▶ _Problem statement_
Lines from the one with "This screenshot has width=802, height=605." through the end of the listing below are to be retyped exactly.
━━━━━━━━━━━━━━━━
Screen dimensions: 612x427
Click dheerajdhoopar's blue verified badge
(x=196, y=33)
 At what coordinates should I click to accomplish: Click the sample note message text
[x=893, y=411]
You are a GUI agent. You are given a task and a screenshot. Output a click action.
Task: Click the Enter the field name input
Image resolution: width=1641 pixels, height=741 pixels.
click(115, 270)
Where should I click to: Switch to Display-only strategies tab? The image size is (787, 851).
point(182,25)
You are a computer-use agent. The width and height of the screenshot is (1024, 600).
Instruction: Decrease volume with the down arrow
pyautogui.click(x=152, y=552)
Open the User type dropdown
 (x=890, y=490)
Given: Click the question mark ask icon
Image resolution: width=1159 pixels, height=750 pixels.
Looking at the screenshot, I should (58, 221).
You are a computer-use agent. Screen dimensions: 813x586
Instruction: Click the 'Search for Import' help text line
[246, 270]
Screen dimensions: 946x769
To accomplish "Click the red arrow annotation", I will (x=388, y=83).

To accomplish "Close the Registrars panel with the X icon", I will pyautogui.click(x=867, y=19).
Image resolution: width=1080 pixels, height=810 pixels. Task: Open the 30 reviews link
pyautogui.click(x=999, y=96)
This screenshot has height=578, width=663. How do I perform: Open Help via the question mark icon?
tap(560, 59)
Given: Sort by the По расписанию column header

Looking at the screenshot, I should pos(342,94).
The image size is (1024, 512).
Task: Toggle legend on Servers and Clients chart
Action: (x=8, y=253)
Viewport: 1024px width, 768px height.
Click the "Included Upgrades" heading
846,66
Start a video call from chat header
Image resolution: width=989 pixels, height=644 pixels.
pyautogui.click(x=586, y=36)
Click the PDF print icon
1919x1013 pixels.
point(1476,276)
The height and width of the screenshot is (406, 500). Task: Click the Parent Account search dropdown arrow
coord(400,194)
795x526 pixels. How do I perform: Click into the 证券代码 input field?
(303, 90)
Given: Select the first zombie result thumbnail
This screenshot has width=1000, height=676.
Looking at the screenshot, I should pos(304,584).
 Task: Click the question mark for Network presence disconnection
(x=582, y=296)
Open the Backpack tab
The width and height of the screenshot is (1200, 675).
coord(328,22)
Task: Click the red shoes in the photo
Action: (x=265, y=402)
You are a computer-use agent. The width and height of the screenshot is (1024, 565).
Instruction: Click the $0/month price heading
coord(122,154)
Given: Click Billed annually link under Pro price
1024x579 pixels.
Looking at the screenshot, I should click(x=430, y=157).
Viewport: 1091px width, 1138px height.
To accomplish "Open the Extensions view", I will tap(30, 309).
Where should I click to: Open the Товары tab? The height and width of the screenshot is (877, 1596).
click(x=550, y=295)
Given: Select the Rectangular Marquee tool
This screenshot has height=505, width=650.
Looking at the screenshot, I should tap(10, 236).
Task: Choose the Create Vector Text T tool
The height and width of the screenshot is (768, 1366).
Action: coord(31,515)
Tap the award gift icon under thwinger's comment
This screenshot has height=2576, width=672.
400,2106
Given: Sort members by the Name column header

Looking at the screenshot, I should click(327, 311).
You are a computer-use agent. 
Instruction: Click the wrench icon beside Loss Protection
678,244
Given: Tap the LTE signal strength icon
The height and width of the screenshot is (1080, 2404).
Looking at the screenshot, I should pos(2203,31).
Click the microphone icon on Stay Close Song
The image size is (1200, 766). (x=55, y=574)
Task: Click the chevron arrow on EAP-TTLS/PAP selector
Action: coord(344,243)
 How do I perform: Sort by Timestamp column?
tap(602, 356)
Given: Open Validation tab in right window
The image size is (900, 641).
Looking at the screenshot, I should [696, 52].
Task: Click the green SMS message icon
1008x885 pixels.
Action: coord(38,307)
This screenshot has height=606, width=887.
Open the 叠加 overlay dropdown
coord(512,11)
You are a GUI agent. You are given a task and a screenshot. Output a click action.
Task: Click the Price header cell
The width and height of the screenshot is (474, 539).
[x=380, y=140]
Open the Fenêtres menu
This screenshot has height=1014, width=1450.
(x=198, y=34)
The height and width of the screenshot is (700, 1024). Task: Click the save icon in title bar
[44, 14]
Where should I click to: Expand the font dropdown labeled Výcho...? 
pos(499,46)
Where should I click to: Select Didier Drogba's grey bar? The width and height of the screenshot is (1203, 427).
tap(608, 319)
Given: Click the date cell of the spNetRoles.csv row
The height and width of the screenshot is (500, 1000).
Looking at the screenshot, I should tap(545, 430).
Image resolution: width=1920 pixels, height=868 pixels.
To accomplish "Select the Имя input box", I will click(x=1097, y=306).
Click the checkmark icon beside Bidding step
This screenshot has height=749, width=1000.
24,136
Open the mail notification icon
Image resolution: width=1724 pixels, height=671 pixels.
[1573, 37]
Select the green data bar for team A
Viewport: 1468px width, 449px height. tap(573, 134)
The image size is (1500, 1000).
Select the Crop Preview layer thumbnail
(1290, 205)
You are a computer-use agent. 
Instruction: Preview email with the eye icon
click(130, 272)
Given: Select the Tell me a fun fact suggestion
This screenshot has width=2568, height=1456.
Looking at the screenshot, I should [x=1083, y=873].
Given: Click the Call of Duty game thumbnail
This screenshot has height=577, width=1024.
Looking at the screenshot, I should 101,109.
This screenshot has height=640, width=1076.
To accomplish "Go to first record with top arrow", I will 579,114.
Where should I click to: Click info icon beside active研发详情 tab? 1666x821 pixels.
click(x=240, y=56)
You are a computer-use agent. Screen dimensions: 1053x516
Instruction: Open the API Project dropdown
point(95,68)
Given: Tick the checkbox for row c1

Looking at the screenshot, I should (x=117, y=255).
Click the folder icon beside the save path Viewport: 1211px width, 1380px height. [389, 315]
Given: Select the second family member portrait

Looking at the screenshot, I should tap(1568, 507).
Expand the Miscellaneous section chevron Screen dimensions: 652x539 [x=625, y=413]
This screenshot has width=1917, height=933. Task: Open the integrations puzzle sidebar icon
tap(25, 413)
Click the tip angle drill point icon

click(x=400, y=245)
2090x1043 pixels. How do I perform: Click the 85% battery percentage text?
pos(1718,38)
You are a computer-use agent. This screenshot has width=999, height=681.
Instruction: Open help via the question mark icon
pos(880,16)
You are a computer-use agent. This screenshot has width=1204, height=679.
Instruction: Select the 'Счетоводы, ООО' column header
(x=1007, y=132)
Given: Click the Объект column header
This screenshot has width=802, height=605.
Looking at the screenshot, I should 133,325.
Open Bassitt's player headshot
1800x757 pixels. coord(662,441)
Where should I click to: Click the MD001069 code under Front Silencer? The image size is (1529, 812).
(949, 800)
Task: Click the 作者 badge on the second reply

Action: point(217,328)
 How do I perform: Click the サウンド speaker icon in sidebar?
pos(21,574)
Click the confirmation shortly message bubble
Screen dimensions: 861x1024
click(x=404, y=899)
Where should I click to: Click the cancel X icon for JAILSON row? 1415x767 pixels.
━━━━━━━━━━━━━━━━
▶ _Task result_
This screenshot has width=802, height=605.
Looking at the screenshot, I should 133,325.
Open Bassitt's player headshot
1800x757 pixels. coord(662,441)
Where should I click to: Click the MD001069 code under Front Silencer? The image size is (1529, 812).
(949, 800)
Task: Click the 作者 badge on the second reply

Action: point(217,328)
 How do I perform: Click the サウンド speaker icon in sidebar?
pos(21,574)
Click the confirmation shortly message bubble
Screen dimensions: 861x1024
click(x=404, y=899)
Where should I click to: Click the cancel X icon for JAILSON row? 1415x767 pixels.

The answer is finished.